The town is home to the Adabraka market, which underwent renovations in 2013. The market was constructed in 1927 during the end of Sir Frederick Gordon Guggisberg's rule. It is known as a fish market because of the many types of dry fish sold. Traders at the market hired security to protect their goods overnight.

== Education ==
Adabraka is one of three circuits that are a part of the Education Directorate.

Adabraka was once known for the O'Reilly Senior High School. The school is a second cycle institution that relocated in 2010 to Okpoi Gonno at Teshie-Nungua.

The town hosts four tertiary institutions: the African University College of Communication (AUCC), The Ghana Institute of Languages (GIL), the Catholic Institute of Business and Technology (CIBT), and the Accra City Campus of the University of Ghana.

== Healthcare ==

The town is home to the Accra Rehabilitation Centre, established in 1962. The institution, since its opening, has helped trained more than 2,000 disabled people with employable skills. The town is home to six CHPS compounds (Note: CHPS hospitals are a national technique to help provide essential health services to communities who lack access to proper health care.).

Graphic Communications Group Limited hosts annual free health screening for residents of the town and its surrounding areas. This event, started in 2005, is a part of the community's celebration of the Homowo festival.
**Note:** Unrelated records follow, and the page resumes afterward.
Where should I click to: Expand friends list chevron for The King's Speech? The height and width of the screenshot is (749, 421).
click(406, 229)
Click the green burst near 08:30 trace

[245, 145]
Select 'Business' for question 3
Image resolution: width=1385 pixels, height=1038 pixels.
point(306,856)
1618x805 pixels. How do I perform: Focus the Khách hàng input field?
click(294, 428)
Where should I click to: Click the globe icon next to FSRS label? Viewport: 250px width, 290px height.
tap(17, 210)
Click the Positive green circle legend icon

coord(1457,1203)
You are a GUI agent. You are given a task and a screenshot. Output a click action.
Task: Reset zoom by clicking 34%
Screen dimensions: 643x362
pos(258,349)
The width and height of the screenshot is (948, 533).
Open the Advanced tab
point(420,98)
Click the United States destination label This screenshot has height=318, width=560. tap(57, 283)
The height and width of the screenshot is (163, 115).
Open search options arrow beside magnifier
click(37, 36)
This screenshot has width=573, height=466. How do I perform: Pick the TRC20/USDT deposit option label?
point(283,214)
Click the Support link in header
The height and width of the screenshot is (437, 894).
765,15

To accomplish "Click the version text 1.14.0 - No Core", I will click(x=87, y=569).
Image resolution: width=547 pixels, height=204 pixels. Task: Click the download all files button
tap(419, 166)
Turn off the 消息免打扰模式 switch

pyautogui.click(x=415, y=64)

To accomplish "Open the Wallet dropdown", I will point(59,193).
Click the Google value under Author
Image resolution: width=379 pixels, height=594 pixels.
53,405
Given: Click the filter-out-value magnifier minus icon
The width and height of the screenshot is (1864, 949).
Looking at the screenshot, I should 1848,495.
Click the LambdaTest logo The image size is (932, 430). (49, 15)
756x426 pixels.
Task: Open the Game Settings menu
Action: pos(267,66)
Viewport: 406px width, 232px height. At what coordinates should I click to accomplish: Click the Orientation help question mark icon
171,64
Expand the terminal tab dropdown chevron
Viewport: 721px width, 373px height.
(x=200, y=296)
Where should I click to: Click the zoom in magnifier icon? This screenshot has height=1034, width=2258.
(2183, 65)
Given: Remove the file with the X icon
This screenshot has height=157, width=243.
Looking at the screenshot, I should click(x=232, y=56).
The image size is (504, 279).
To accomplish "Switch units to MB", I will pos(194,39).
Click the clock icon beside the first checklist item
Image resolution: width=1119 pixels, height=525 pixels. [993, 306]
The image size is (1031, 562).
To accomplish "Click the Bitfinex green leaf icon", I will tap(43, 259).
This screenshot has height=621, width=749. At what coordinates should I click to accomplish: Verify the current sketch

Adabraka is the location of the Accra Psychiatric Hospital, one of the oldest psychiatry hospitals in sub-Saharan Africa. The hospital is one of three of such institutions in the country. The hospital opened in 1906 and consists of a dispensary, a store, a gate keeper's room, and two large courts measured by 250 by 150 ft. The institution has a current capacity of around 800 patients. In 2022, it was announced by Dr Pinamang Apau, Medical Director of the Accra Psychiatric Hospital, that the Ministry of Health was working on redevelopment works on the hospital.

== Public services ==
Melcom have a branch in the town which is one of many in the region.